┌─ Exercise inputs

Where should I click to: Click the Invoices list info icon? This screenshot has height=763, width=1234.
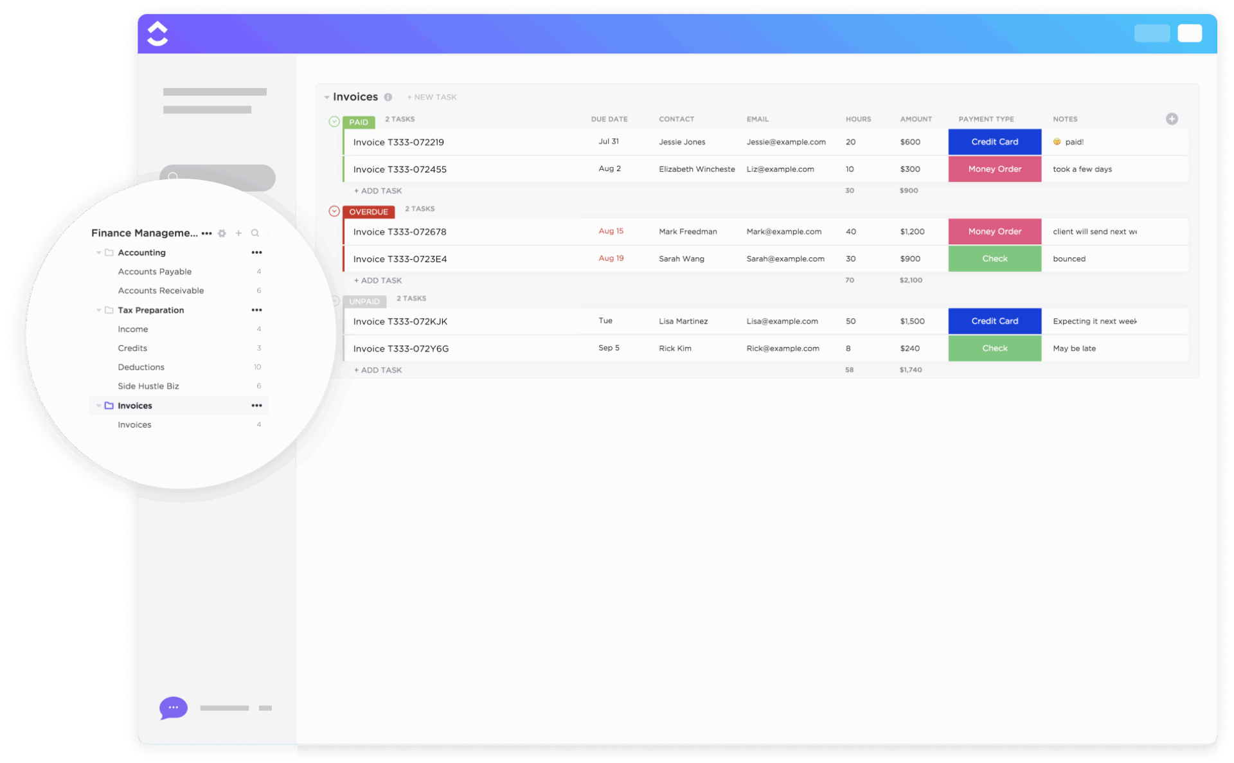(x=388, y=97)
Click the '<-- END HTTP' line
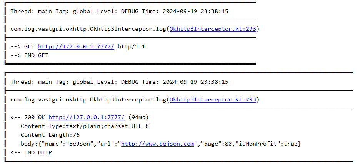The height and width of the screenshot is (164, 358). click(x=31, y=152)
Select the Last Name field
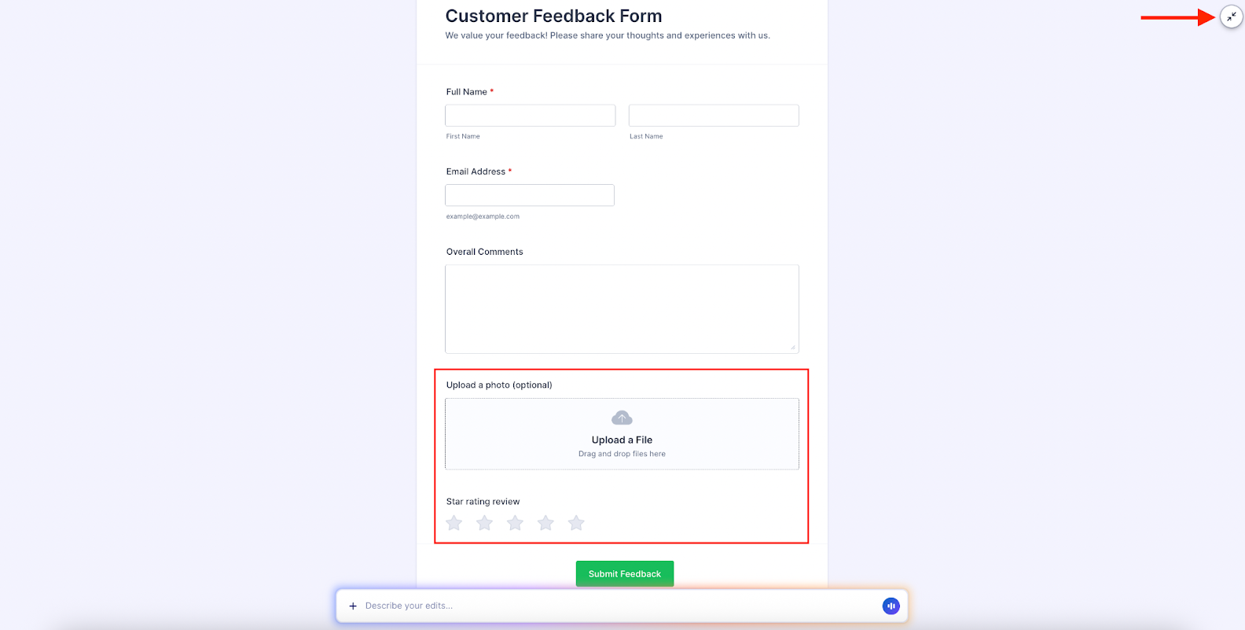The height and width of the screenshot is (630, 1245). [x=713, y=116]
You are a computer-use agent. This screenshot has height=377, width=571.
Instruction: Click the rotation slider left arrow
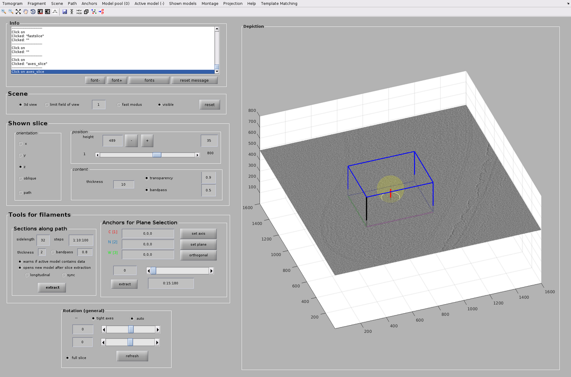103,329
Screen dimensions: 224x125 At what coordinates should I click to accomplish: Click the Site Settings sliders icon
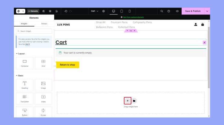click(x=43, y=11)
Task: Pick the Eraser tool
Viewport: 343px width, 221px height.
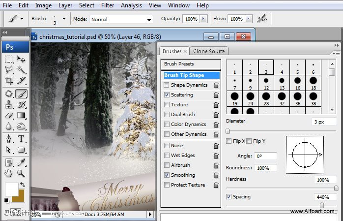Action: (9, 115)
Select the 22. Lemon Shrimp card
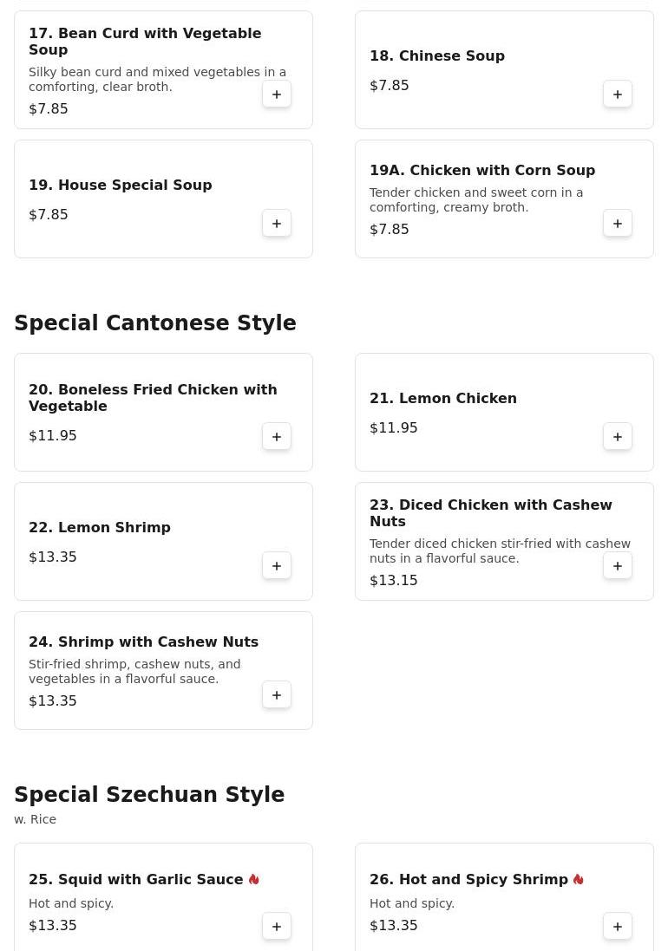This screenshot has width=668, height=951. 163,542
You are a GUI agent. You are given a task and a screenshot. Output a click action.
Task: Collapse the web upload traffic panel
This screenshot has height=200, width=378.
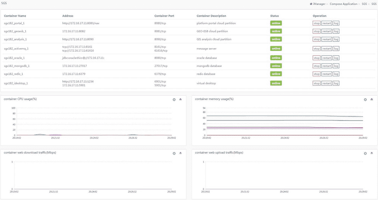click(372, 153)
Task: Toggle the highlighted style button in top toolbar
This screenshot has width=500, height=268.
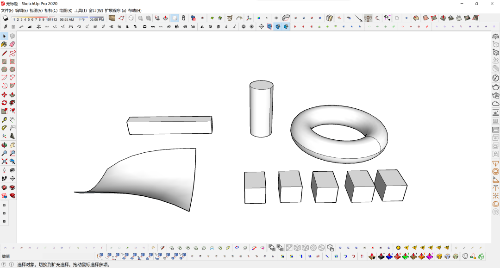Action: coord(175,18)
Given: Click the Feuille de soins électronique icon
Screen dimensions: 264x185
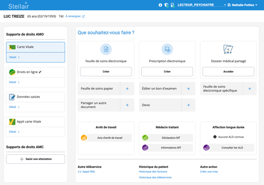Looking at the screenshot, I should coord(106,49).
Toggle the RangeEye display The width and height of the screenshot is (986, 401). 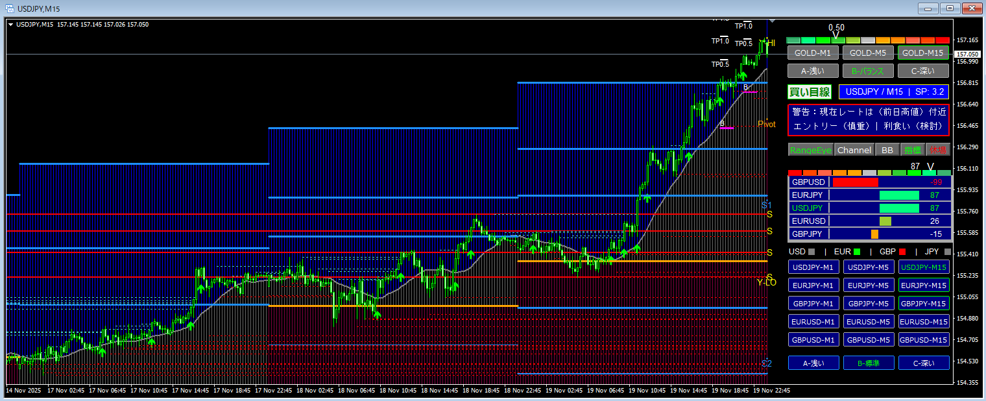pos(810,150)
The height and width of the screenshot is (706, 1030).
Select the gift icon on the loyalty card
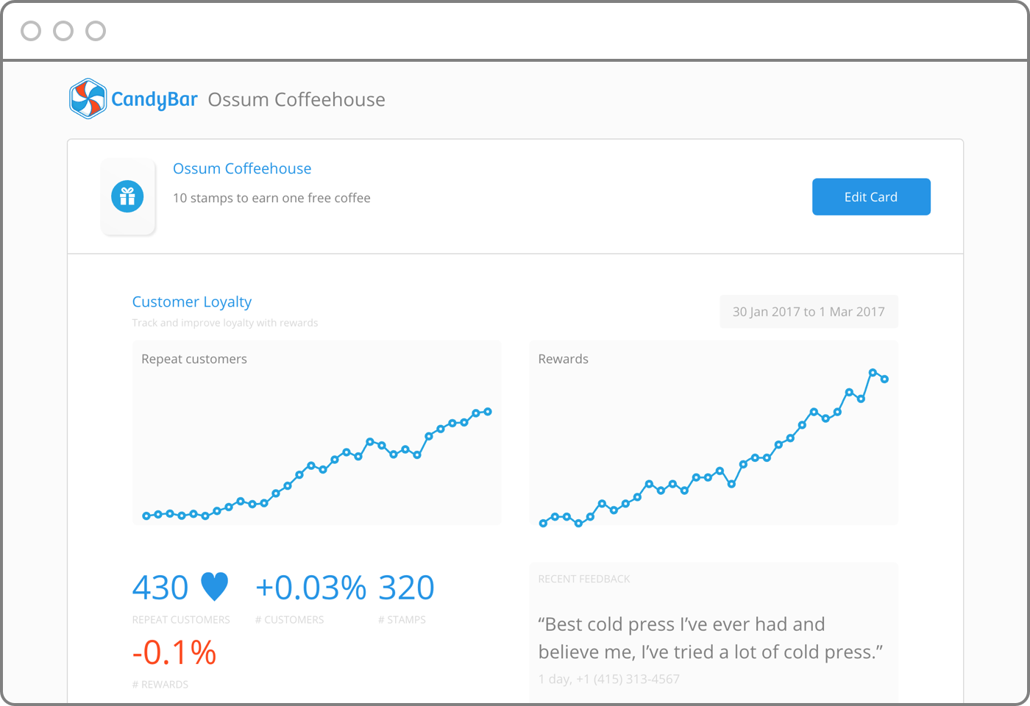[128, 196]
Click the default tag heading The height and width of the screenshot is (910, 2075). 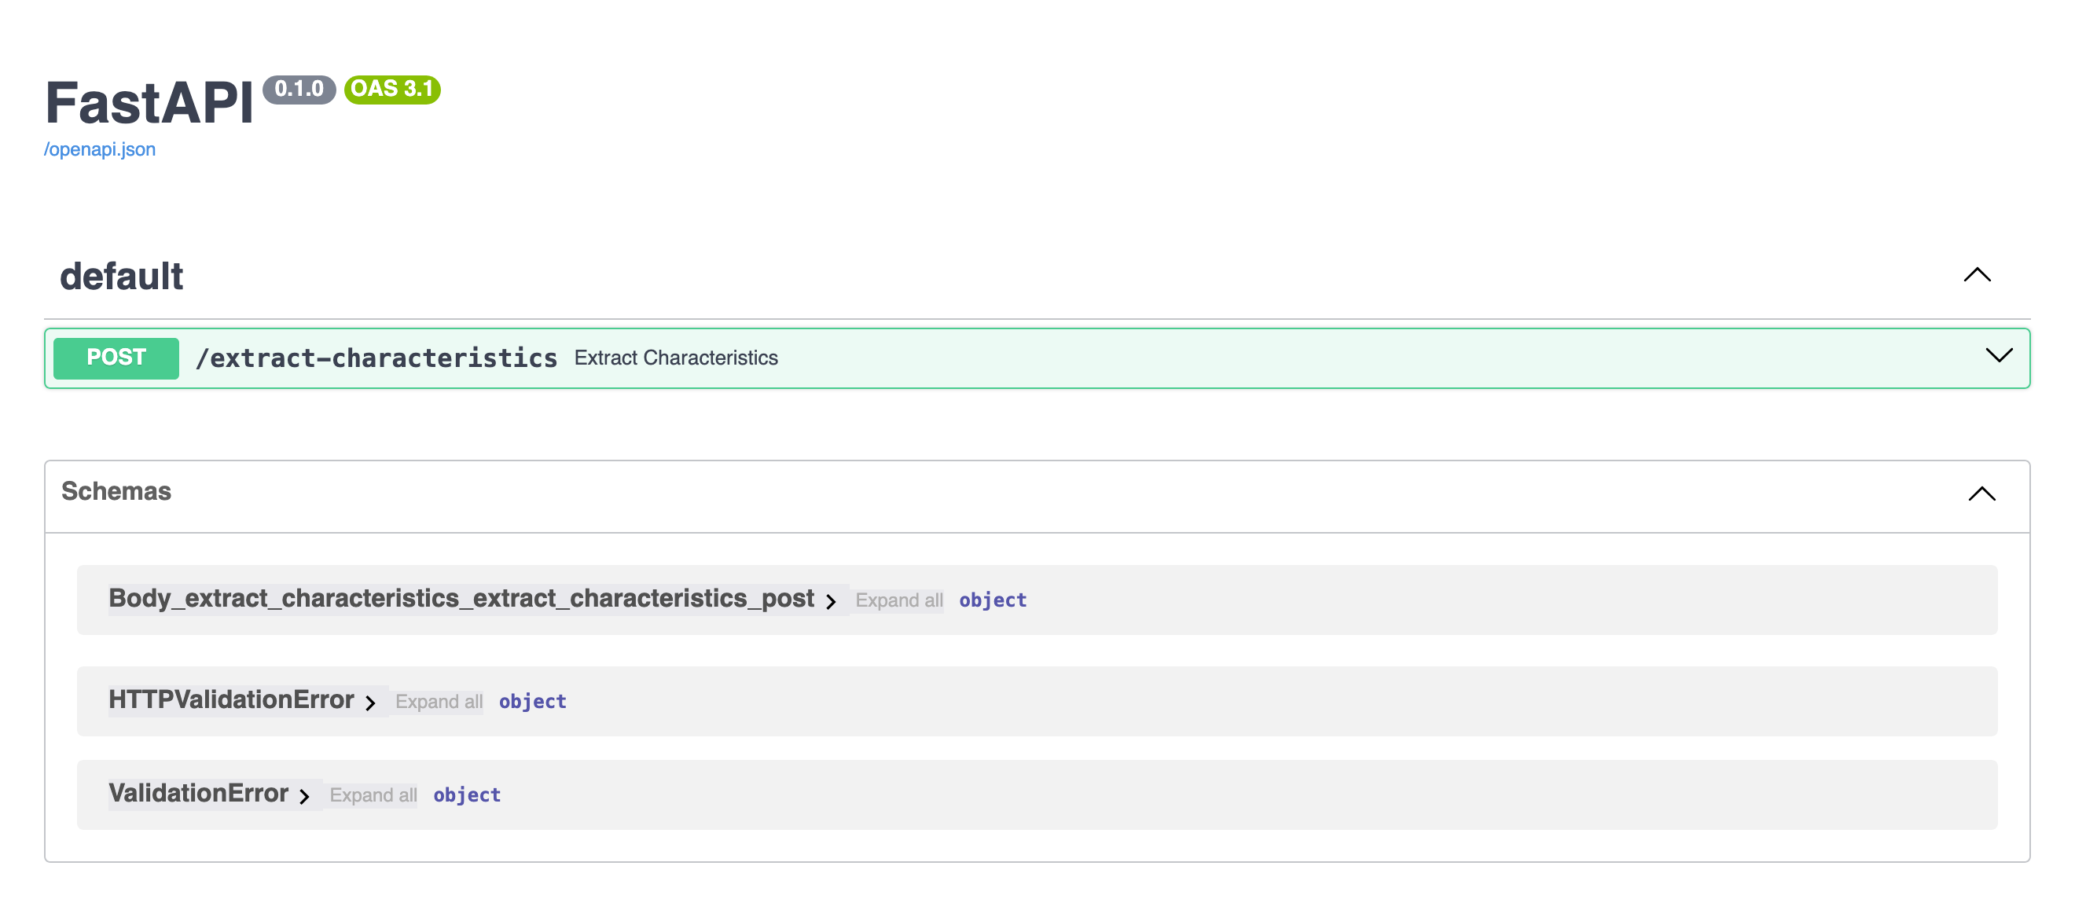coord(122,276)
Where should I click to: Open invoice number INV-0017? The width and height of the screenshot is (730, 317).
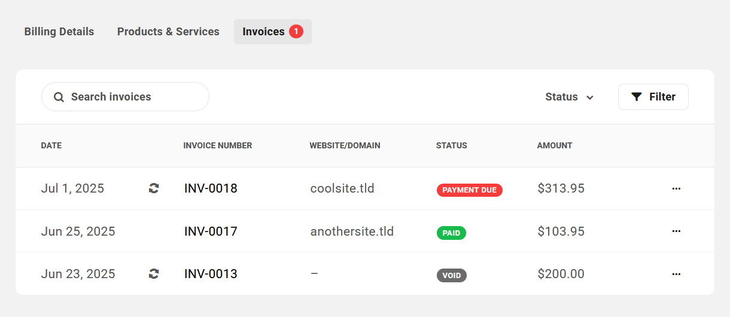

└─

Short task - Give the records from the very start through the line containing "Action: (9, 115)", both included, as a JSON list of strings with one string per line and no blank lines. Leave the pictures out.

Exercise output -
[
  "Where should I click to: Click the Invoices list info icon? This screenshot has height=763, width=1234.",
  "(x=388, y=97)",
  "Click the '<-- END HTTP' line",
  "The height and width of the screenshot is (164, 358). click(x=31, y=152)",
  "Select the Last Name field",
  "The height and width of the screenshot is (630, 1245). [x=713, y=116]",
  "You are a computer-use agent. This screenshot has height=377, width=571.",
  "Instruction: Click the rotation slider left arrow",
  "103,329",
  "Screen dimensions: 224x125 At what coordinates should I click to accomplish: Click the Site Settings sliders icon",
  "click(x=43, y=11)",
  "Task: Pick the Eraser tool",
  "Viewport: 343px width, 221px height.",
  "Action: (9, 115)"
]